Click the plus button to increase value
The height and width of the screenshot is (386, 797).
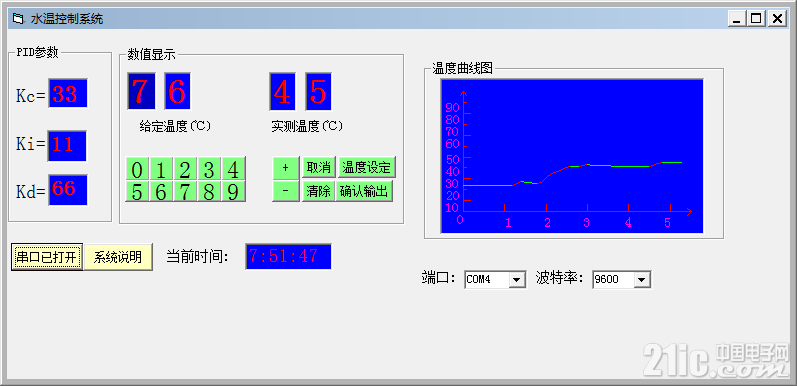click(286, 167)
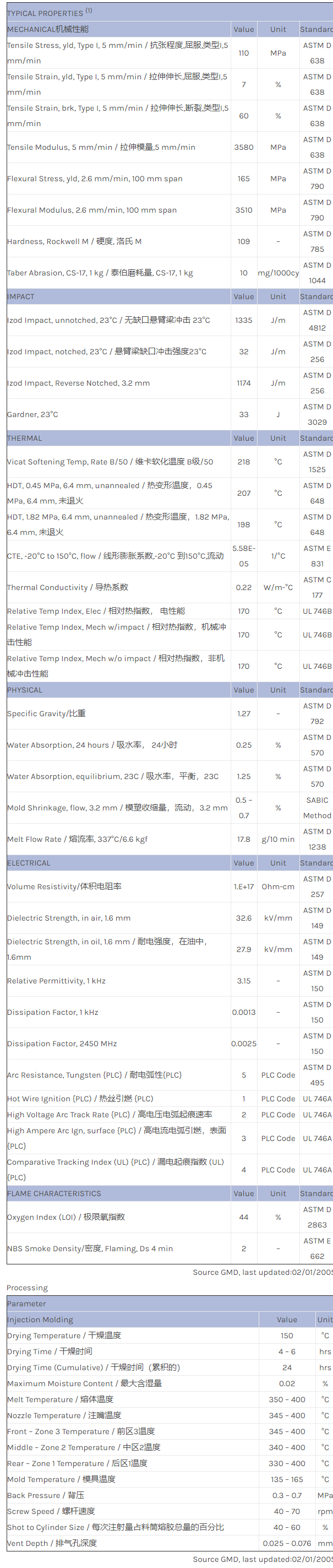Click the Flexural Modulus value 3510
This screenshot has width=333, height=1568.
[244, 210]
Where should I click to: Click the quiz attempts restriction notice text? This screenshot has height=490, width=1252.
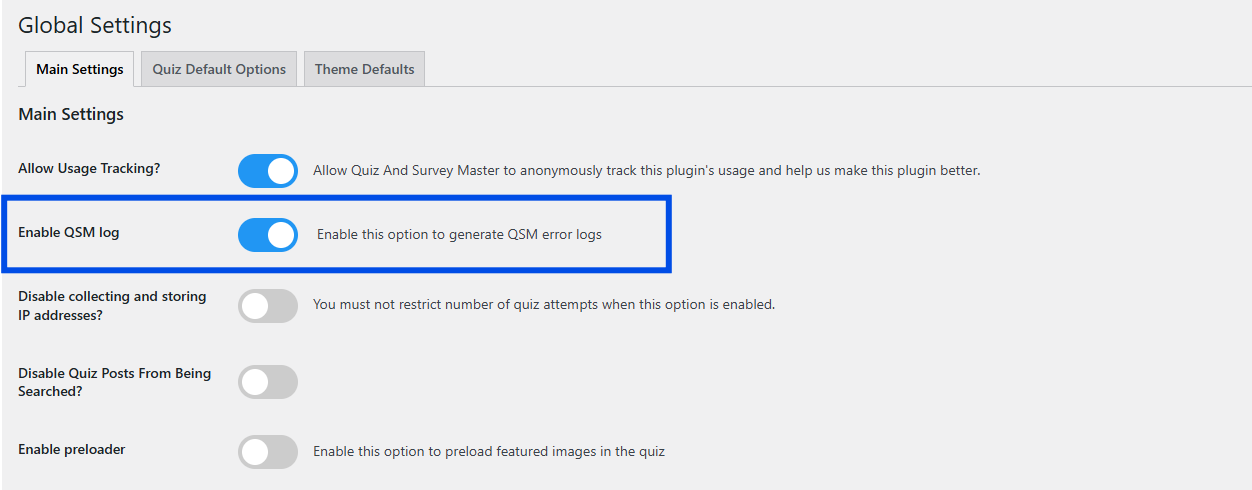point(544,304)
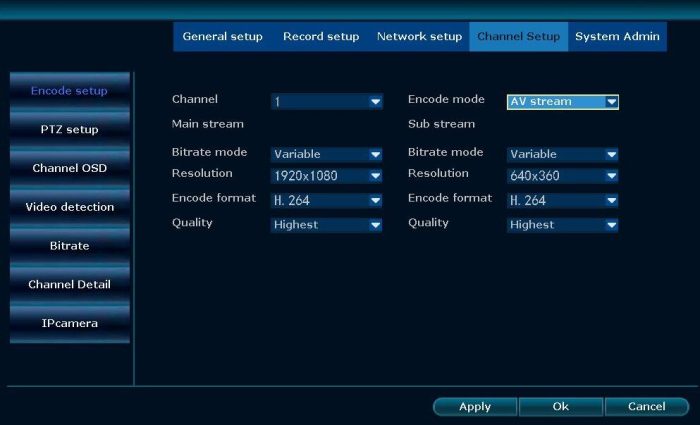Open sub stream Bitrate mode dropdown
The image size is (700, 425).
click(563, 154)
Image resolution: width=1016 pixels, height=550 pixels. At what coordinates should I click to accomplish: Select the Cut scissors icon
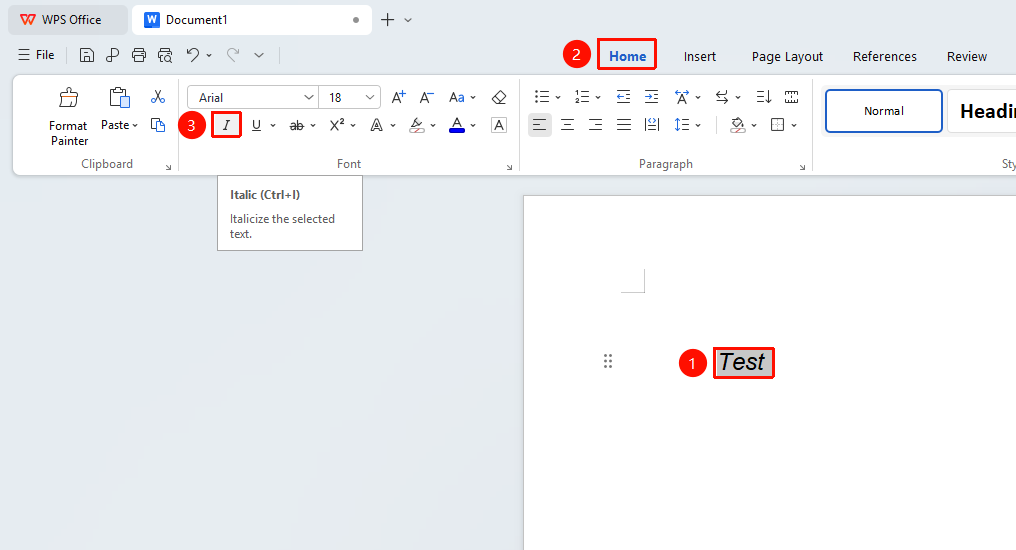[x=157, y=97]
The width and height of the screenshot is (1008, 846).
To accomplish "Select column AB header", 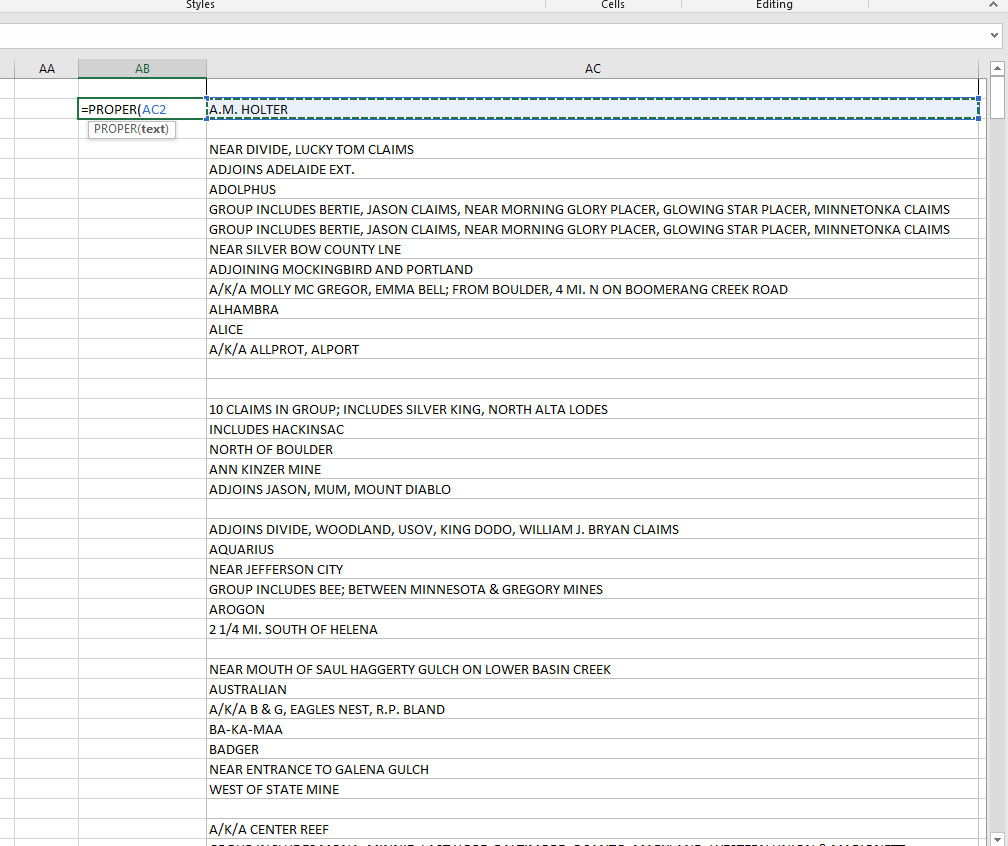I will [142, 69].
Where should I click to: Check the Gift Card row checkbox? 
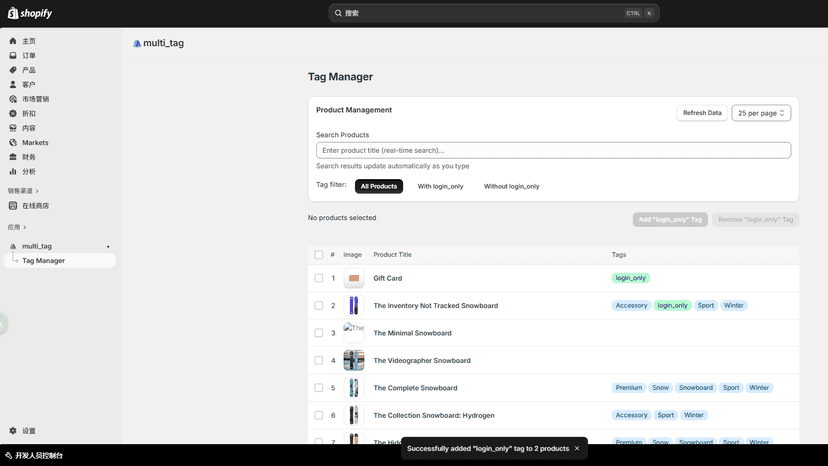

= = = = =

All that should be printed is the run of lines above from the one with "Where should I click to: Click" through the one with "The width and", both included, exactly as given, with pictures left out.

Where should I click to: Click the quiz attempts restriction notice text? This screenshot has height=490, width=1252.
point(544,304)
Open sub stream Bitrate mode dropdown
The image size is (700, 425).
click(563, 154)
Image resolution: width=1016 pixels, height=550 pixels. At what coordinates should I click to accomplish: Select the Cut scissors icon
[x=157, y=97]
The width and height of the screenshot is (1008, 846).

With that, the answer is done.